75-year-old Bengal woman, physically-challenged daughter building toilet by seeking alms

Rahima Bewa and her daughter Kamala Khatun were forced into begging after Rahima’s three sons threw them out of the house after the death of her husband Din Mohammad 20 years ago.

Published: 14th February 2018 01:46 PM  |   Last Updated: 14th February 2018 01:46 PM   |  A+A-

Rahima Bewa sitting in front of the toilet which is being constructed at her residence in Nowdapada village in Daulatabad in Murshidabad district of West Bengal. | Express Photo Service

Express News Service

KOLKATA: A 75-year-old woman and her 40-year-old physically-challenged daughter have begun construction of a toilet at their residence in Nowdapara village in Daulatabad in Murshidabad district of West Bengal by seeking alms.

Rahima Bewa and her daughter Kamala Khatun were forced into begging after Rahima’s three sons threw them out of the house after the death of her husband Din Mohammad 20 years ago.

Though finding it difficult to make ends meet, Rahima’s priority for a toilet came from both health and security reasons for herself and more for her disabled daughter. “We have defecated in the open our entire lives. But, some government officials told us that defecating in the open is harmful to our health. Also, it is not safe to attend to nature’s call in the open. Hence, I want a toilet in my house,” Rahima said.

Prime Minister Narendra Modi’s pet project Swacch Bharat is non-operational in West Bengal, where chief minister Mamata Banerjee runs her own ‘Nirmal Bangla’ project. As per the scheme, a grant of Rs 10,000 is provided to beneficiaries who have to chip in Rs 900 to complete the construction of the toilet.

However, Bewa’s sons have allegedly taken benefit of the scheme and she will have to pay Rs 15,000 for constructing her own toilet out of which she has already paid Rs 2,000 to commence construction works.

“She has created an example. We will extend all necessary help,” said Murshidabad District Magistrate P Ulaganathan.

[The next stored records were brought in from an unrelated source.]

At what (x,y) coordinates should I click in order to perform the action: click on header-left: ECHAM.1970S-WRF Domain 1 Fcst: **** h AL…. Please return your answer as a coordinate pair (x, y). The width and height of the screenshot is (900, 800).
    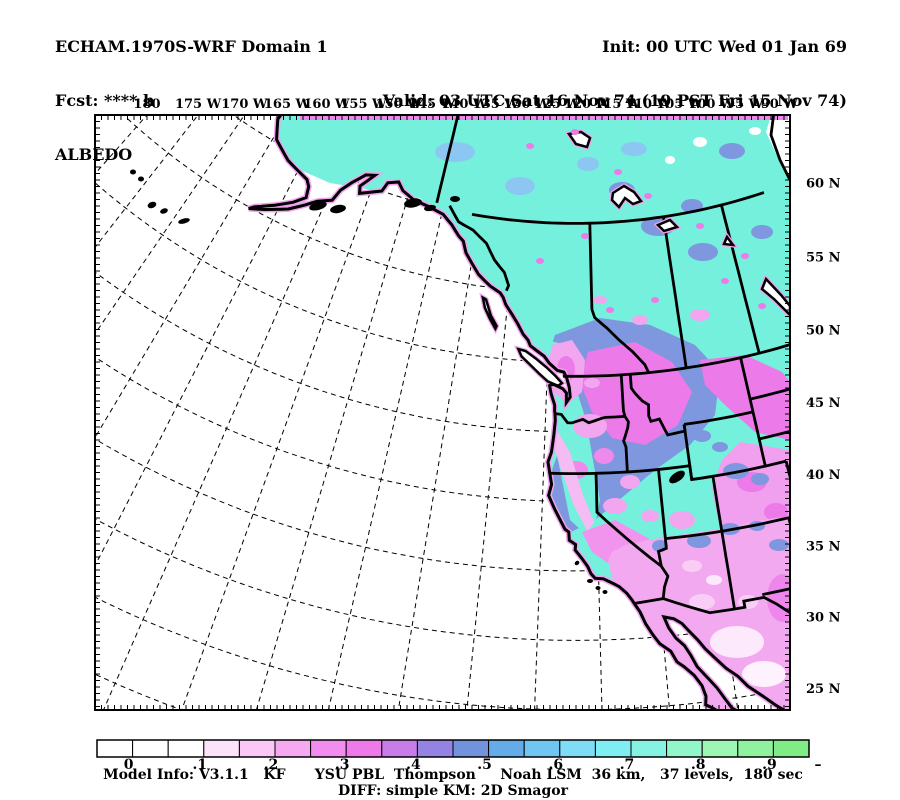
    Looking at the image, I should click on (192, 101).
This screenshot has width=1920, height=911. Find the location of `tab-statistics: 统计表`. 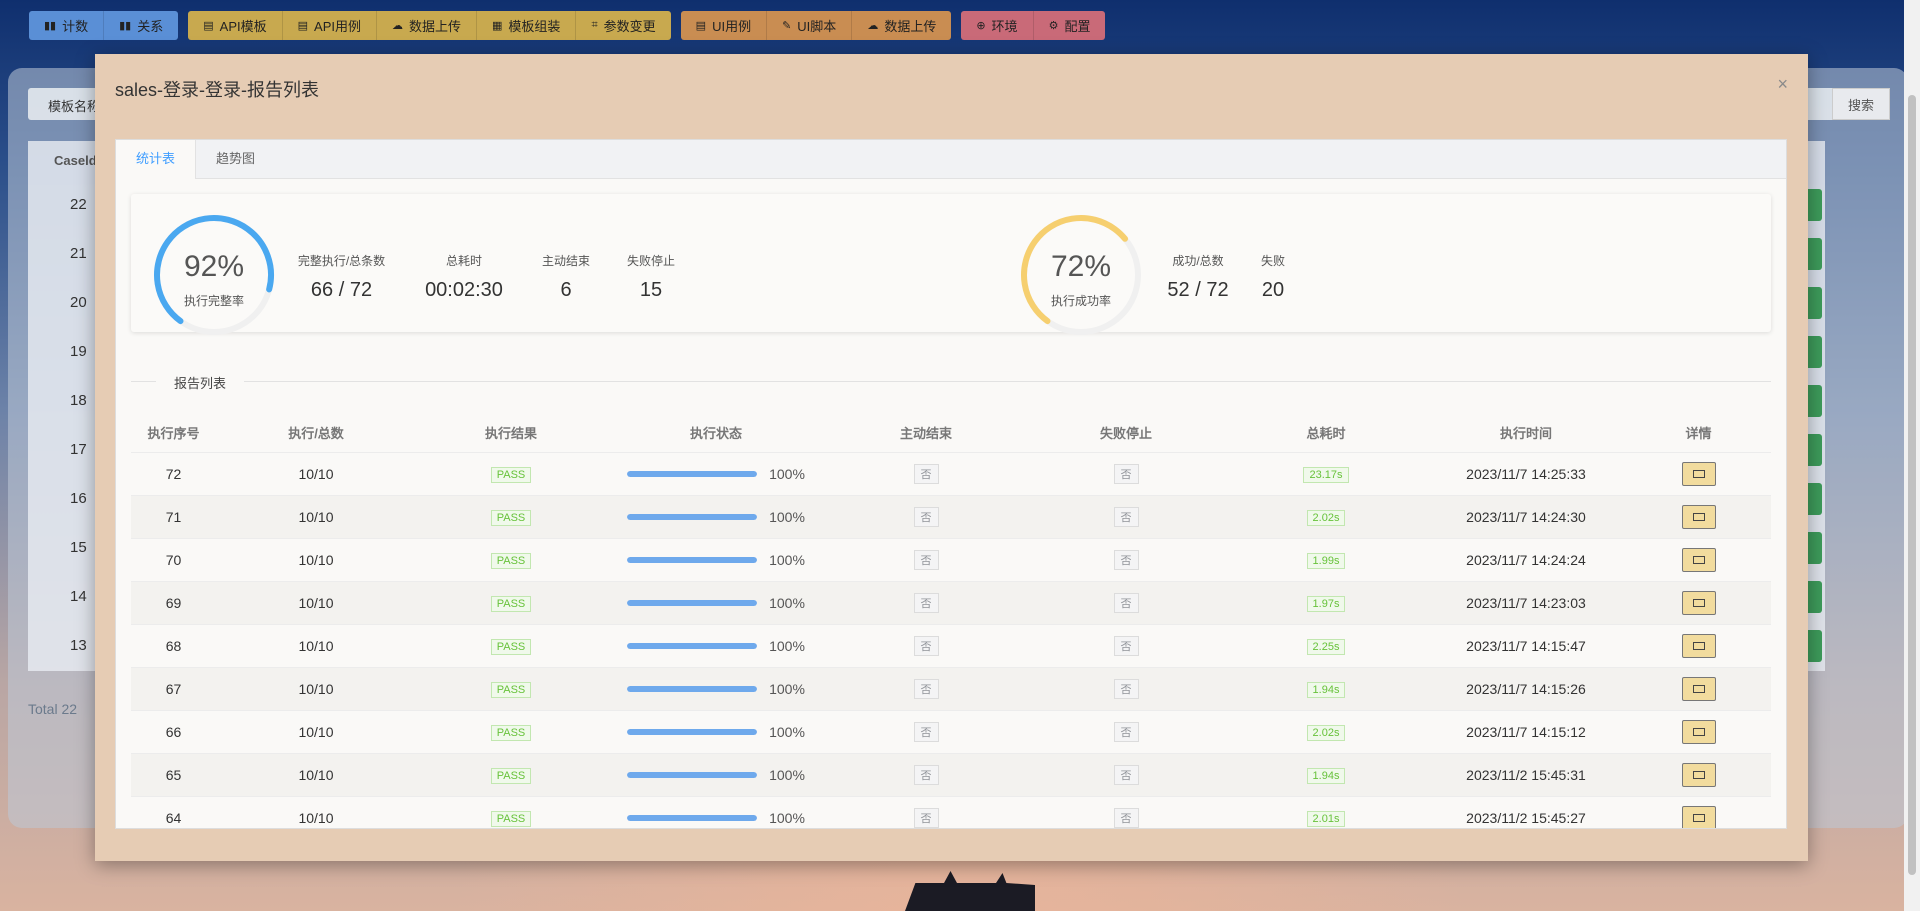

tab-statistics: 统计表 is located at coordinates (156, 160).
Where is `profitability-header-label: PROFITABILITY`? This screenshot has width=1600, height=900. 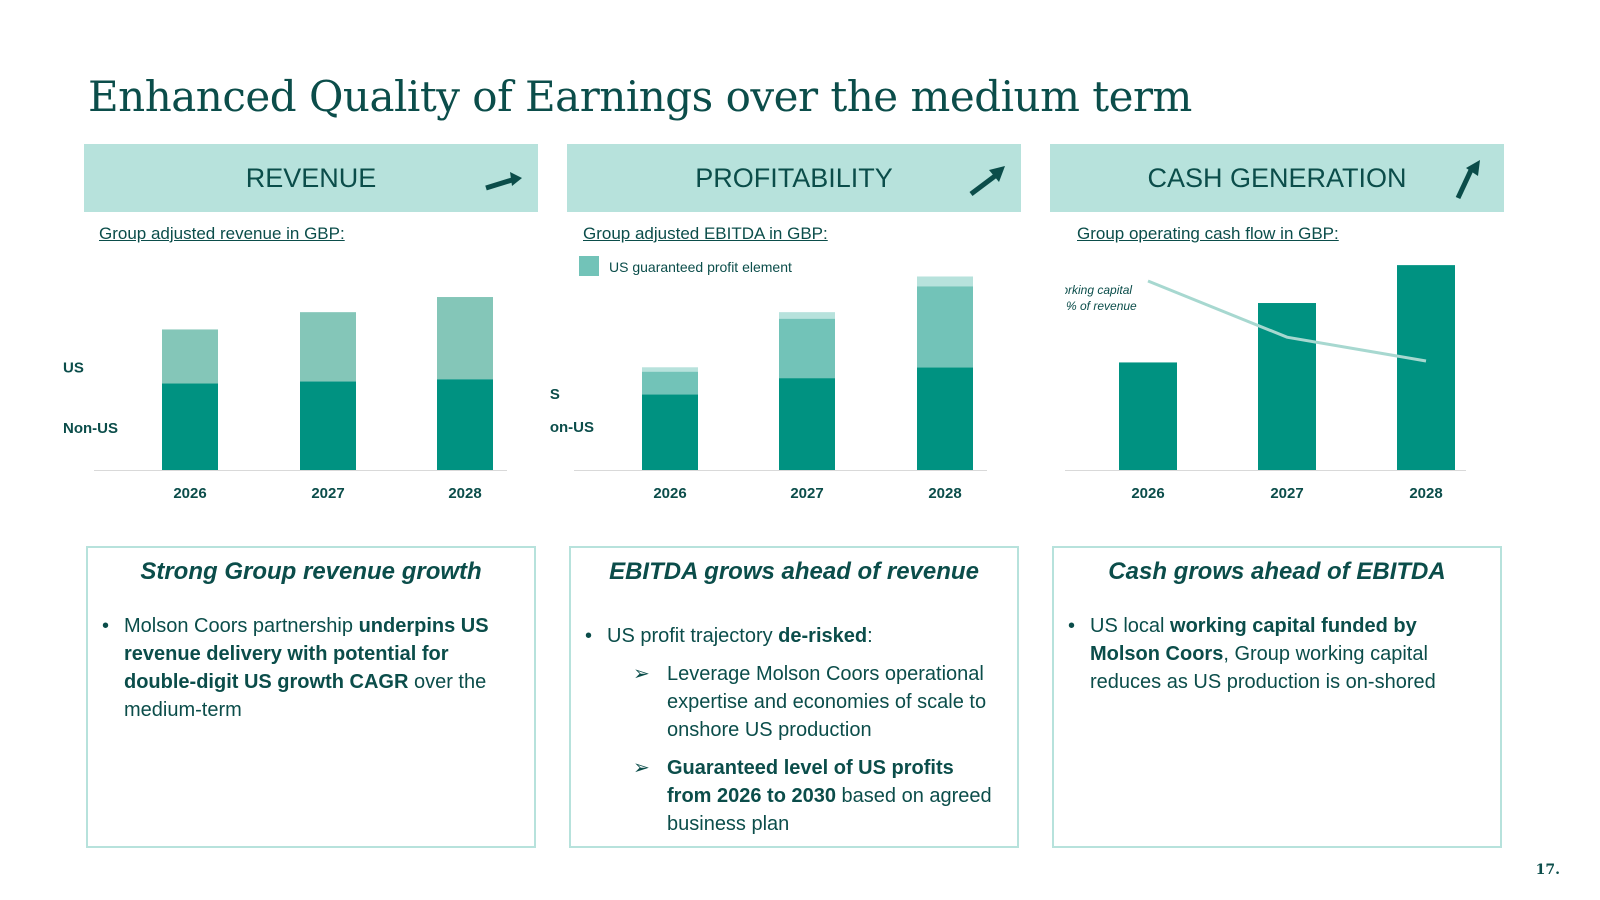 profitability-header-label: PROFITABILITY is located at coordinates (794, 178).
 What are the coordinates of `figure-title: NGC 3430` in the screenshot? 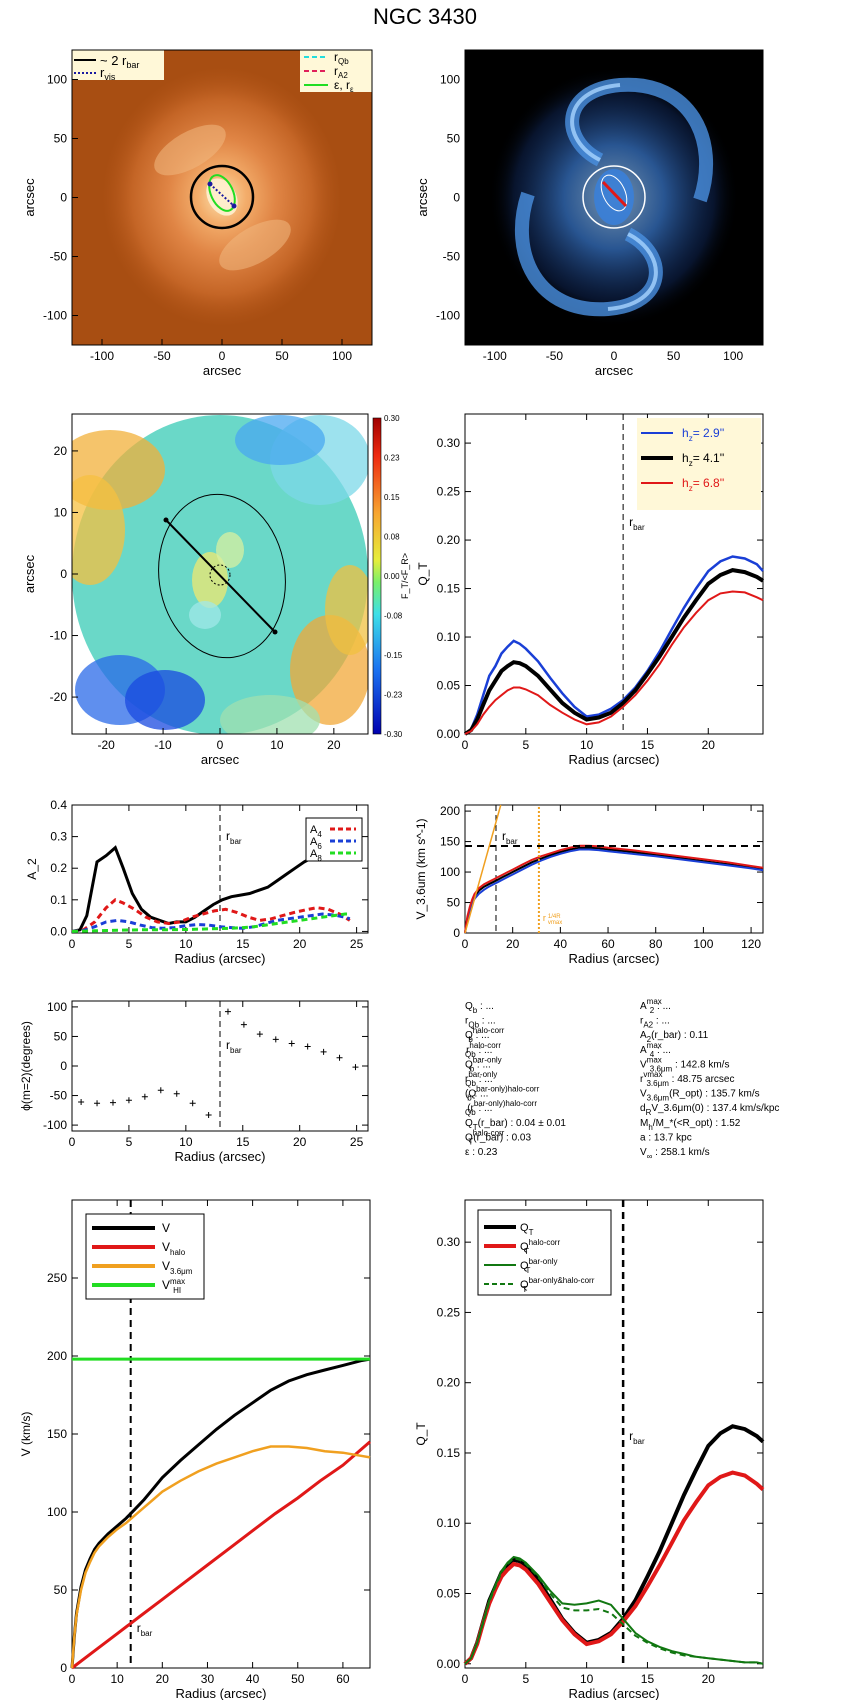 It's located at (425, 16).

Her efforts have also inspired other people in the neighbourhood. “If a person can construct a toilet by begging, why can’t others do it? Local Self-Help Groups (SHGs) will also extend help to Rahima Bewa,” said local SHG secretary Habiba Bibi.

Eight out of 23 districts in West Bengal have been declared as Open Defecation Free (ODF) and Murshidabad is not one of them. However, the district administration is saying that sensitisation has worked and they are planning to use Bewa’s example for others to come forward for construction of toilets in their backyard.